Do they have problems that are come'n (controller ,agar ,etc )

their asking $275 not sure how old it is 

doesnt look in bad shape from pic

waiting for more info


----------



## bigblue (Apr 19, 2012)

I got some more info on the lil tex the guy has had it for 6 years and changed the controller out to digital 3 years ago and a new ignitior any thing else i should ask about ?


----------



## nancy lou (Apr 19, 2012)

BigBlue, I have a Lil Tex with the digital controller, and love it. They're pretty simple devices, actually. You might ask if he's ever had to replace the hot rod (like an igniter on a gas grill, they can burn out). I did once, but I use my Traeger 4 to 5 times a week.

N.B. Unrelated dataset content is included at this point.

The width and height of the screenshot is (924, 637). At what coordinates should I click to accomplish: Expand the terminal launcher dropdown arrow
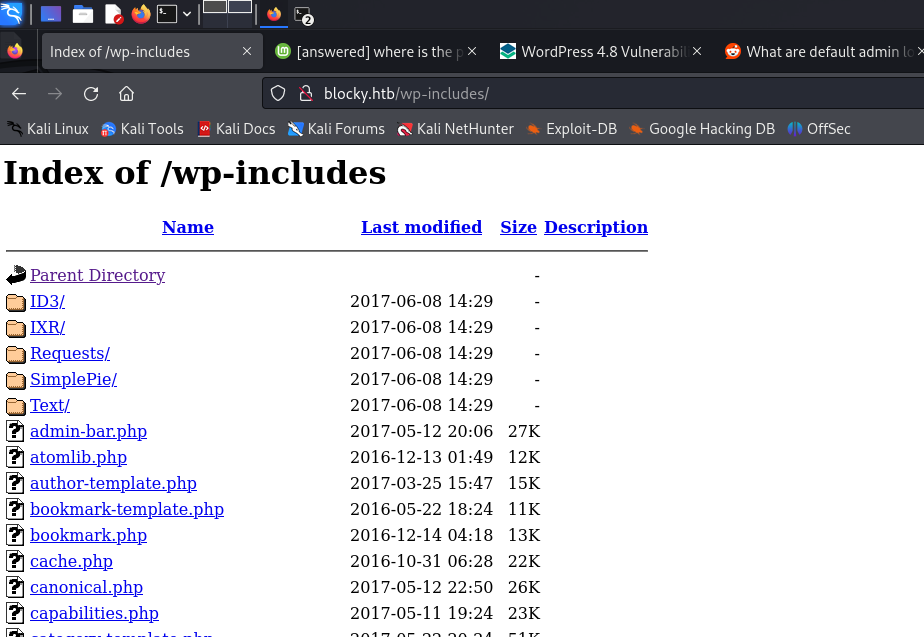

And the service dept. told me how to manually light the grill, then sent me a replacement hot rod the next day free of charge. Go for it!


----------



## bigblue (Apr 19, 2012)

thank for the reply i think he replaced the ignitor  last year. Do they problems with the auger at all ? Are the old models and new models have any pros and cons or big changes ?


----------



## nancy lou (Apr 20, 2012)

Big Blue, have never heard of auger problems unless someone let moisture get into their pellets or pellet bin. Have heard of people having their grills for years. The older models are heavier--nice if you're working in wind or cold temperatures. Have a good weekend!


----------



## bigblue (Apr 21, 2012)

thanks for the help. Going to pick it up on Sat. for $200 i cant go wrong


----------